[[ Provided material open ]]

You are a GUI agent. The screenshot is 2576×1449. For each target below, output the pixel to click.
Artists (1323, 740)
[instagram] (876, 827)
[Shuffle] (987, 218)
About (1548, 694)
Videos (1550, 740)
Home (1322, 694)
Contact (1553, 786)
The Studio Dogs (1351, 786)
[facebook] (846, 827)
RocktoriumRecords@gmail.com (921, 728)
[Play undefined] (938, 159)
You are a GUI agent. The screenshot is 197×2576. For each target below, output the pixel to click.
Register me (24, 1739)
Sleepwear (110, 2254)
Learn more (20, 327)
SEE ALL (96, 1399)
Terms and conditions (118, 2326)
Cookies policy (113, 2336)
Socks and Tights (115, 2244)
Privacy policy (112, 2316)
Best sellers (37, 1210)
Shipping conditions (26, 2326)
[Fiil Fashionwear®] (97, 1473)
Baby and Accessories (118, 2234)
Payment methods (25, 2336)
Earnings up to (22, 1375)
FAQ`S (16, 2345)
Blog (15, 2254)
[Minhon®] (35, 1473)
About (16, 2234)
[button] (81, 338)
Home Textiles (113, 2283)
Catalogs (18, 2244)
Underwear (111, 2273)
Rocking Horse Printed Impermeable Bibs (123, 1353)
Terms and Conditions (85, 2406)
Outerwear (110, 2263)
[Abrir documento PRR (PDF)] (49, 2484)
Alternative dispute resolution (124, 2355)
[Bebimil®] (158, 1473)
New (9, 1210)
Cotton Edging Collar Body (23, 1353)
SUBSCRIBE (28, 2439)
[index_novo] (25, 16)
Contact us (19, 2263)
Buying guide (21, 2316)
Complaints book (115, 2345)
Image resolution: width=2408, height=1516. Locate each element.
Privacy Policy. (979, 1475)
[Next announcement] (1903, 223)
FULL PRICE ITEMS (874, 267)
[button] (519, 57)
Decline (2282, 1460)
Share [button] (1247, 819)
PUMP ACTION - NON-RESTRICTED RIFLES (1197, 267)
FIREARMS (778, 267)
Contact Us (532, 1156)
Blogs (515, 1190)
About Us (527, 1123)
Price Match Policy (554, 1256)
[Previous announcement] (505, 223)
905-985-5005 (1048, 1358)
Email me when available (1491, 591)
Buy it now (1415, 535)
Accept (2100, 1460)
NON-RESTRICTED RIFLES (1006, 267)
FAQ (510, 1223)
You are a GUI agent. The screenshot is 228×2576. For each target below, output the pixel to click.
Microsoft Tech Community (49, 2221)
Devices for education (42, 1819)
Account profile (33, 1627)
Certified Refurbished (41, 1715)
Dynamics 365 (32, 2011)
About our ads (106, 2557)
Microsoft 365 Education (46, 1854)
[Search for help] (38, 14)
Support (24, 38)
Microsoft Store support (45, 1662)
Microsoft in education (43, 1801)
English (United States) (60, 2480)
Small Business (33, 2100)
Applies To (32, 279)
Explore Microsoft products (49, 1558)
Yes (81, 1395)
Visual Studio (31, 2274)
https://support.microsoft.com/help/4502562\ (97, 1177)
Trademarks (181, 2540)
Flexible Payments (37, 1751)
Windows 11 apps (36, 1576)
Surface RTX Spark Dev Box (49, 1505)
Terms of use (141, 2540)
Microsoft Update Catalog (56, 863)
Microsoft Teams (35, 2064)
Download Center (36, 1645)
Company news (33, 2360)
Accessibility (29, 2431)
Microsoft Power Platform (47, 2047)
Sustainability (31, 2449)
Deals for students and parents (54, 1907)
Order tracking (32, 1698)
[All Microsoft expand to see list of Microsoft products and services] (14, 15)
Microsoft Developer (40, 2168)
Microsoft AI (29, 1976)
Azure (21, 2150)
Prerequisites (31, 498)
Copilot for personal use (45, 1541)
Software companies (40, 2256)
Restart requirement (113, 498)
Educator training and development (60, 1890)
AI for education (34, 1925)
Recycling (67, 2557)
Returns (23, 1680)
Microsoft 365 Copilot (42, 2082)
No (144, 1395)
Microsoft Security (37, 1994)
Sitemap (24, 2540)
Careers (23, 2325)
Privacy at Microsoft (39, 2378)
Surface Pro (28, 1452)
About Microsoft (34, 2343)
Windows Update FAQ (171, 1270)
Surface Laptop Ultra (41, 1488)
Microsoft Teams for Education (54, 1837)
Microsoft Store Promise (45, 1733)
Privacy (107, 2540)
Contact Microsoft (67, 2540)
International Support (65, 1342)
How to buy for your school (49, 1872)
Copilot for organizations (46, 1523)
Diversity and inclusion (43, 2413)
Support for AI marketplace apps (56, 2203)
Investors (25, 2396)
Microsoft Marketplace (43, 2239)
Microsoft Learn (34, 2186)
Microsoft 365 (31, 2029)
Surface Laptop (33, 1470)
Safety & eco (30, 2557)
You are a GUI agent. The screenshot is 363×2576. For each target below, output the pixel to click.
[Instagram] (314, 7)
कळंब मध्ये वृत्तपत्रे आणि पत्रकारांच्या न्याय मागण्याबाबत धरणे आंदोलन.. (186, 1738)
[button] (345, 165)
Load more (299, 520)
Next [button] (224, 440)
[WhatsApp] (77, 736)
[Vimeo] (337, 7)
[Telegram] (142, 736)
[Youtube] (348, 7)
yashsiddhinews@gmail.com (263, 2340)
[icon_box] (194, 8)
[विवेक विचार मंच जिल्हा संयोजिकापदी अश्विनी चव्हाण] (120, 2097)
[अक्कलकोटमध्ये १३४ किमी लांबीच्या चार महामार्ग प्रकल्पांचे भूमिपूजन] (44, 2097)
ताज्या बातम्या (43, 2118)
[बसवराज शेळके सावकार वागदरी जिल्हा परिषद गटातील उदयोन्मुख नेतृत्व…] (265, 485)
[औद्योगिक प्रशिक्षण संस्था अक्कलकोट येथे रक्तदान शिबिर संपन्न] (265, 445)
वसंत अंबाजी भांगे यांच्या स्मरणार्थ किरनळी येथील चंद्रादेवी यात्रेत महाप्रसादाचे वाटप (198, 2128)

[[ Provided material closed ]]

Required action ::
Exact lines only, please: output the listing from the first line to the line with "RocktoriumRecords@gmail.com (921, 728)", both included.

Solution to this task ::
You are a GUI agent. The screenshot is 2576×1449. For each target below, output the pixel to click.
Artists (1323, 740)
[instagram] (876, 827)
[Shuffle] (987, 218)
About (1548, 694)
Videos (1550, 740)
Home (1322, 694)
Contact (1553, 786)
The Studio Dogs (1351, 786)
[facebook] (846, 827)
RocktoriumRecords@gmail.com (921, 728)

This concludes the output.